[[ SUPPLIED RECORDS open ]]

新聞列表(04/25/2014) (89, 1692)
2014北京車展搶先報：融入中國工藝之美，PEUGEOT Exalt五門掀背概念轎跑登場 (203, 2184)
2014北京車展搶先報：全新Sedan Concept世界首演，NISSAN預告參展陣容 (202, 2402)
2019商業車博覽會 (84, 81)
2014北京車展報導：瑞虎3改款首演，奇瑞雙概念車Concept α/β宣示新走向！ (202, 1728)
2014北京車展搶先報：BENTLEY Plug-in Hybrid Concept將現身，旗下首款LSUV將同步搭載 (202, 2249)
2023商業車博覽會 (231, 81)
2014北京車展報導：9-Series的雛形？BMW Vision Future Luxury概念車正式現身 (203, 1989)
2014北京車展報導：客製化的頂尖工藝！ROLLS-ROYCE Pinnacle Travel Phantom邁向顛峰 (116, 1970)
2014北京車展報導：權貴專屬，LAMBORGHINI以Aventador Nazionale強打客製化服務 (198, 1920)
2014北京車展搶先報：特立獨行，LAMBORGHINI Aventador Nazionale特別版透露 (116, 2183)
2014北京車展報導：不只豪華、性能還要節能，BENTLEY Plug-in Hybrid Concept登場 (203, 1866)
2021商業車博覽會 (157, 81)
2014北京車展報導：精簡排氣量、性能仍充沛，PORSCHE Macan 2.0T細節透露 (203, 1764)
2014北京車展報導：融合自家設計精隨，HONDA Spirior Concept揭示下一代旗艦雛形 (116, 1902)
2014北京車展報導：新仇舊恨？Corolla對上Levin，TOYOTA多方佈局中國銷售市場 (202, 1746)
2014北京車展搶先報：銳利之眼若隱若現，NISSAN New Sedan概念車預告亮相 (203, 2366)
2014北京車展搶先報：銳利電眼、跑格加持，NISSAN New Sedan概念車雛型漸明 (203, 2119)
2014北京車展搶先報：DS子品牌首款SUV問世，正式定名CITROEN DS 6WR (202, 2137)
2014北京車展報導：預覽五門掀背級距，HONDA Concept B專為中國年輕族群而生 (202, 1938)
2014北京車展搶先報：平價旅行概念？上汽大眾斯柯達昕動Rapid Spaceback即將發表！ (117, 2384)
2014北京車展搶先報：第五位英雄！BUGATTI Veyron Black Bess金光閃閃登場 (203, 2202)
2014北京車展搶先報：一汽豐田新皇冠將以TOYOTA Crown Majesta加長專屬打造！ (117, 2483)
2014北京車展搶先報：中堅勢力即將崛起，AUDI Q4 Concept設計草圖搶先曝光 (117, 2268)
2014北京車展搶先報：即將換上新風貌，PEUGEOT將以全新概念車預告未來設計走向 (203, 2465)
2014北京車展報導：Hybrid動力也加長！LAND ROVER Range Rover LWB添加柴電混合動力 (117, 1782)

[[ SUPPLIED RECORDS closed ]]

Transcribe each entry above exactly as it reads.

RESPONSE TO THE TASK —
新聞列表(04/25/2014) (89, 1692)
2014北京車展搶先報：融入中國工藝之美，PEUGEOT Exalt五門掀背概念轎跑登場 (203, 2184)
2014北京車展搶先報：全新Sedan Concept世界首演，NISSAN預告參展陣容 (202, 2402)
2019商業車博覽會 (84, 81)
2014北京車展報導：瑞虎3改款首演，奇瑞雙概念車Concept α/β宣示新走向！ (202, 1728)
2014北京車展搶先報：BENTLEY Plug-in Hybrid Concept將現身，旗下首款LSUV將同步搭載 (202, 2249)
2023商業車博覽會 (231, 81)
2014北京車展報導：9-Series的雛形？BMW Vision Future Luxury概念車正式現身 (203, 1989)
2014北京車展報導：客製化的頂尖工藝！ROLLS-ROYCE Pinnacle Travel Phantom邁向顛峰 (116, 1970)
2014北京車展報導：權貴專屬，LAMBORGHINI以Aventador Nazionale強打客製化服務 (198, 1920)
2014北京車展搶先報：特立獨行，LAMBORGHINI Aventador Nazionale特別版透露 (116, 2183)
2014北京車展報導：不只豪華、性能還要節能，BENTLEY Plug-in Hybrid Concept登場 (203, 1866)
2021商業車博覽會 (157, 81)
2014北京車展報導：精簡排氣量、性能仍充沛，PORSCHE Macan 2.0T細節透露 (203, 1764)
2014北京車展報導：融合自家設計精隨，HONDA Spirior Concept揭示下一代旗艦雛形 (116, 1902)
2014北京車展報導：新仇舊恨？Corolla對上Levin，TOYOTA多方佈局中國銷售市場 (202, 1746)
2014北京車展搶先報：銳利之眼若隱若現，NISSAN New Sedan概念車預告亮相 (203, 2366)
2014北京車展搶先報：銳利電眼、跑格加持，NISSAN New Sedan概念車雛型漸明 (203, 2119)
2014北京車展搶先報：DS子品牌首款SUV問世，正式定名CITROEN DS 6WR (202, 2137)
2014北京車展報導：預覽五門掀背級距，HONDA Concept B專為中國年輕族群而生 (202, 1938)
2014北京車展搶先報：平價旅行概念？上汽大眾斯柯達昕動Rapid Spaceback即將發表！ (117, 2384)
2014北京車展搶先報：第五位英雄！BUGATTI Veyron Black Bess金光閃閃登場 (203, 2202)
2014北京車展搶先報：一汽豐田新皇冠將以TOYOTA Crown Majesta加長專屬打造！ (117, 2483)
2014北京車展搶先報：中堅勢力即將崛起，AUDI Q4 Concept設計草圖搶先曝光 (117, 2268)
2014北京車展搶先報：即將換上新風貌，PEUGEOT將以全新概念車預告未來設計走向 (203, 2465)
2014北京車展報導：Hybrid動力也加長！LAND ROVER Range Rover LWB添加柴電混合動力 (117, 1782)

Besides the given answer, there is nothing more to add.